-- TASK REQUIREMENTS --
Starting at the top line, print the entries below exactly as they are and skip every picture.

DATA EXCERPTS: Begin

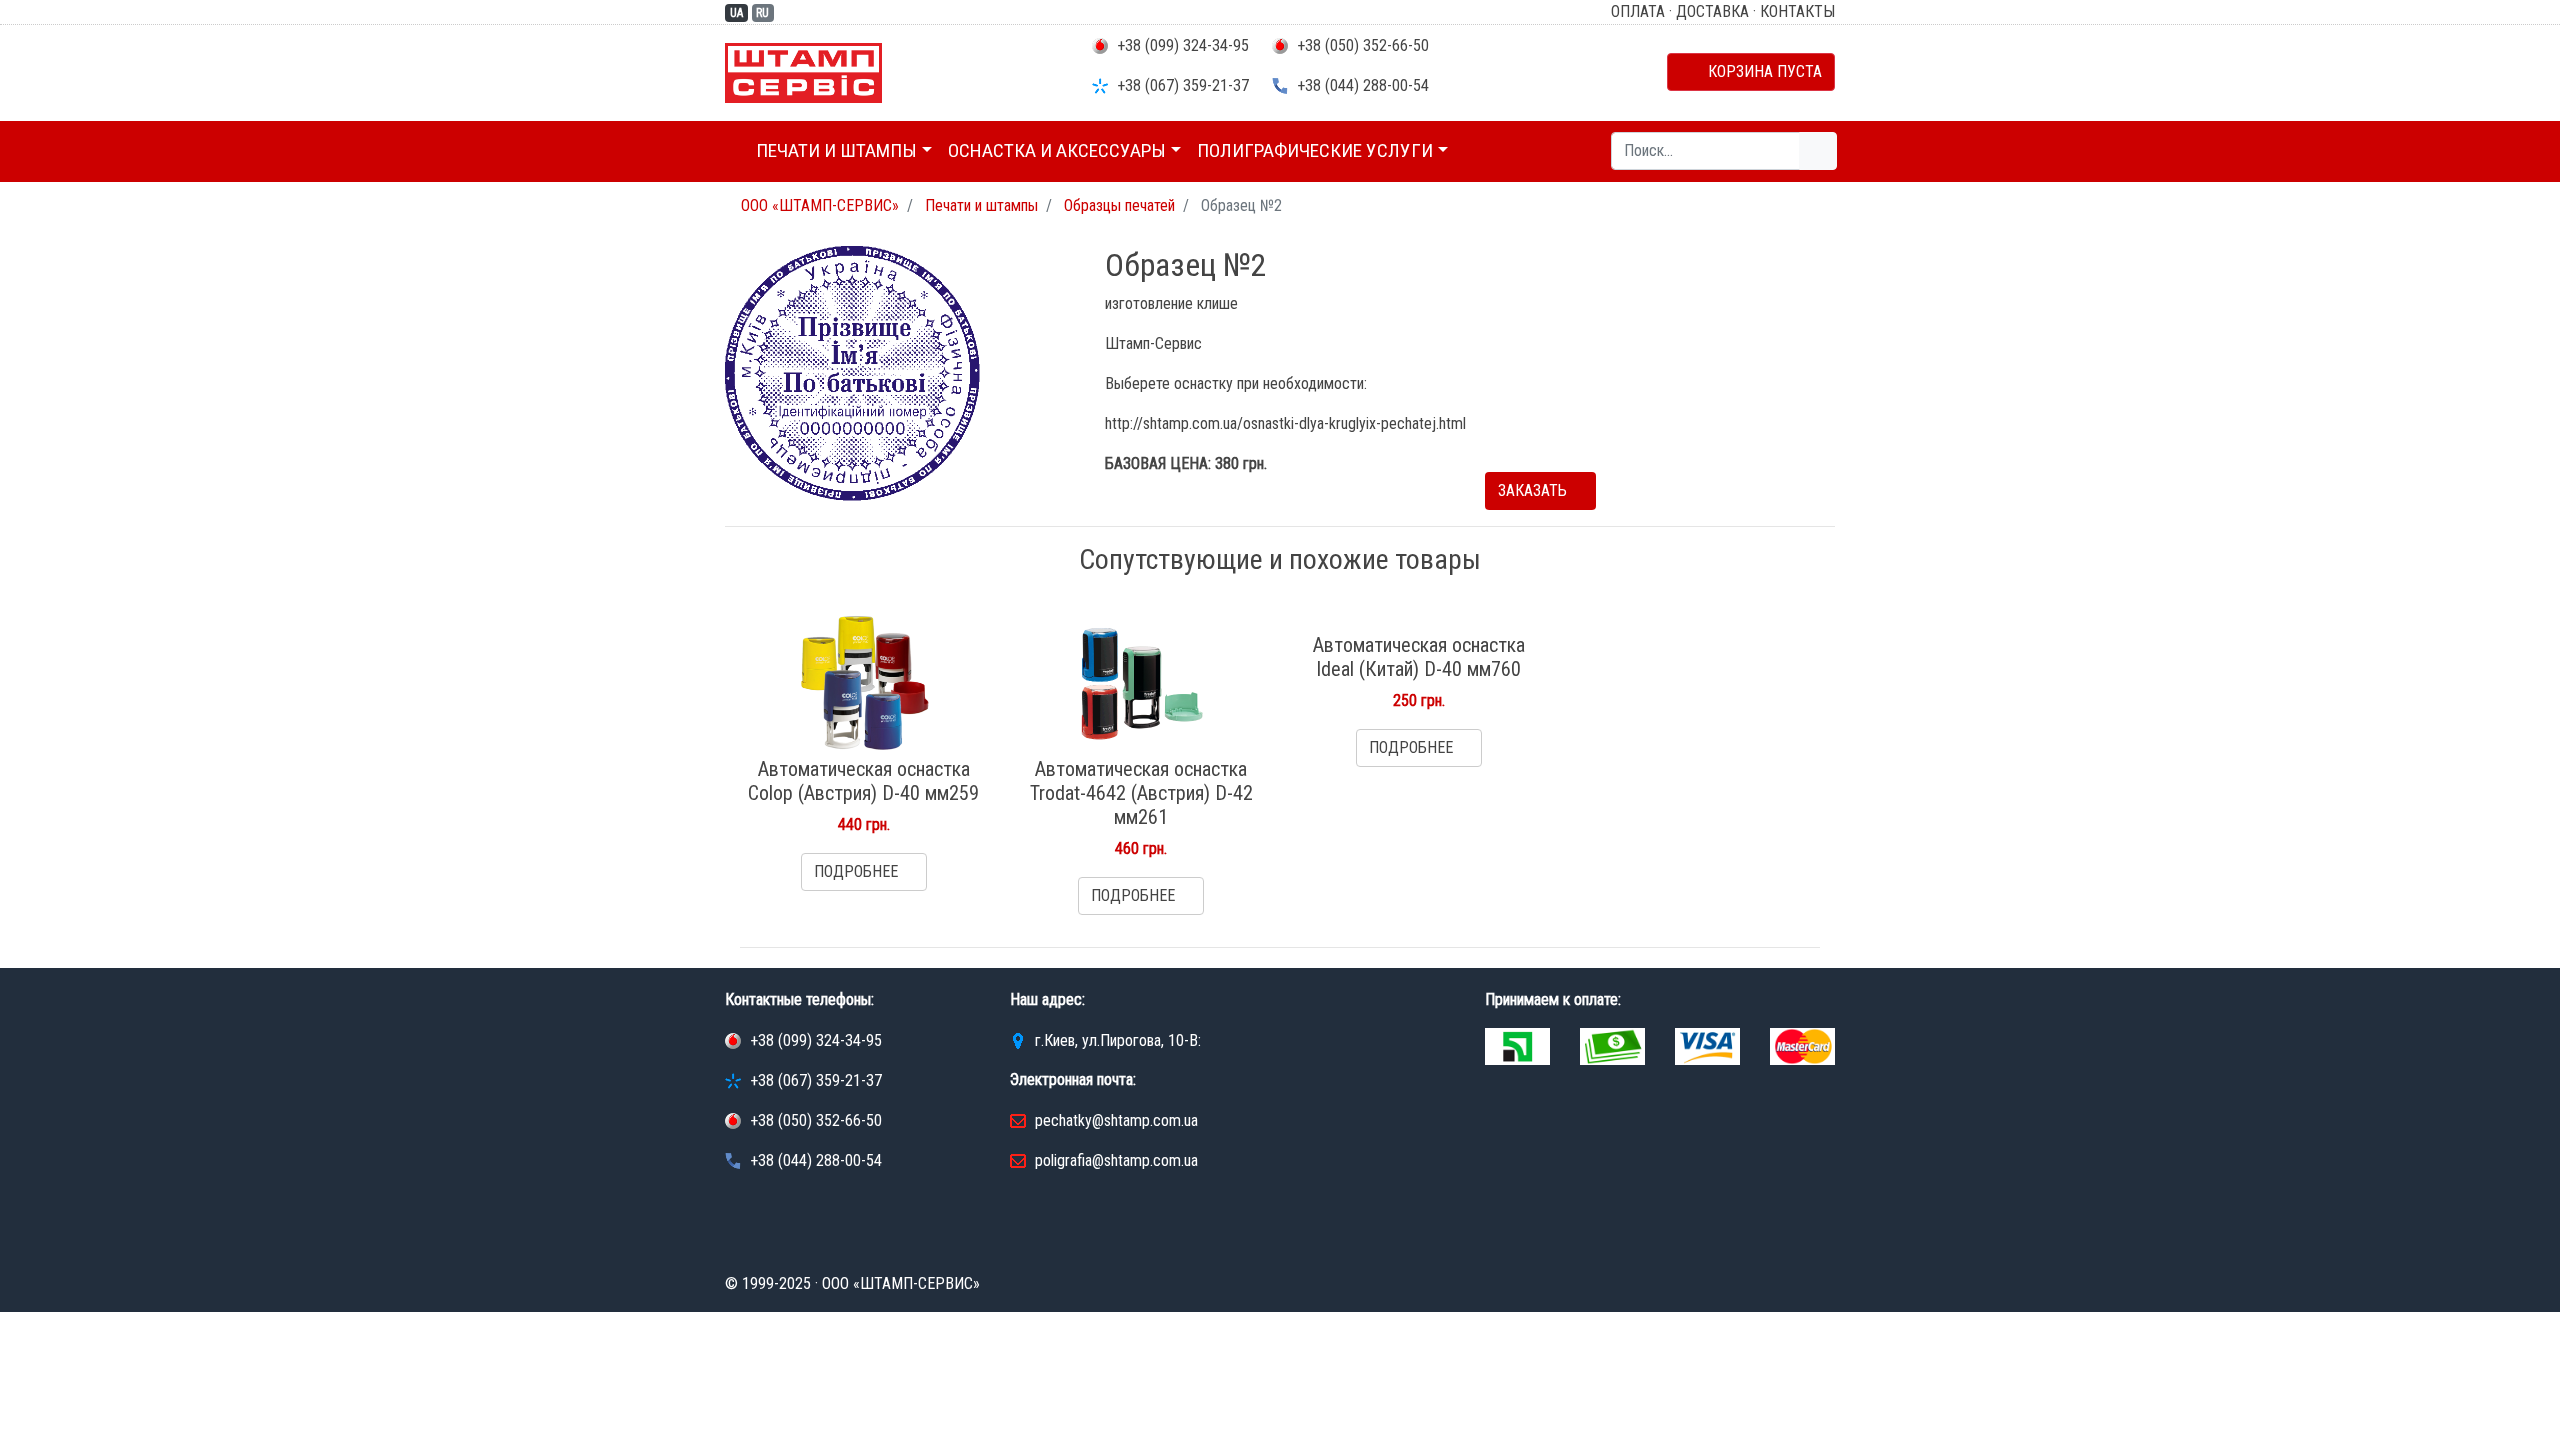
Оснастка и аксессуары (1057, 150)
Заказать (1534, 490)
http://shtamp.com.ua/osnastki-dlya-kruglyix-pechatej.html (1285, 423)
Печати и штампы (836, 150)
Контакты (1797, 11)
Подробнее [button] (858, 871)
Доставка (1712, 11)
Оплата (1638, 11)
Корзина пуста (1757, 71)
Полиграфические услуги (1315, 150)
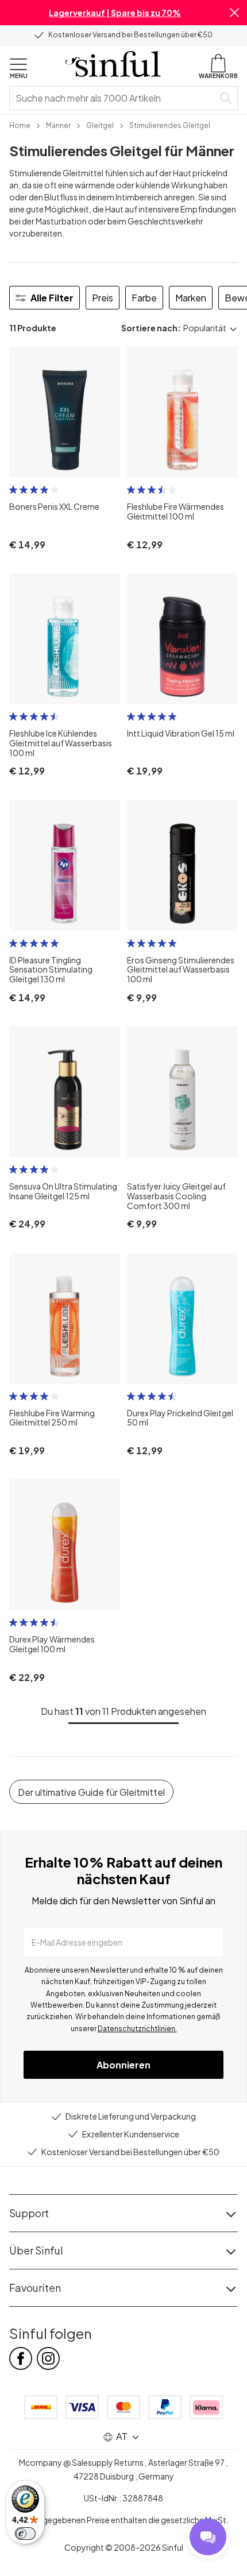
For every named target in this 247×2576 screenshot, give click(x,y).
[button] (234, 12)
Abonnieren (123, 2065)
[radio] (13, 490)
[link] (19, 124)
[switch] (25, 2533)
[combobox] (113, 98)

DATA EXCERPTS: End

-- RESULT OF THE TASK --
Оснастка и аксессуары (1057, 150)
Заказать (1534, 490)
http://shtamp.com.ua/osnastki-dlya-kruglyix-pechatej.html (1285, 423)
Печати и штампы (836, 150)
Контакты (1797, 11)
Подробнее [button] (858, 871)
Доставка (1712, 11)
Оплата (1638, 11)
Корзина пуста (1757, 71)
Полиграфические услуги (1315, 150)
For every named target in this 247×2576 screenshot, give click(x,y).
[button] (234, 12)
Abonnieren (123, 2065)
[radio] (13, 490)
[link] (19, 124)
[switch] (25, 2533)
[combobox] (113, 98)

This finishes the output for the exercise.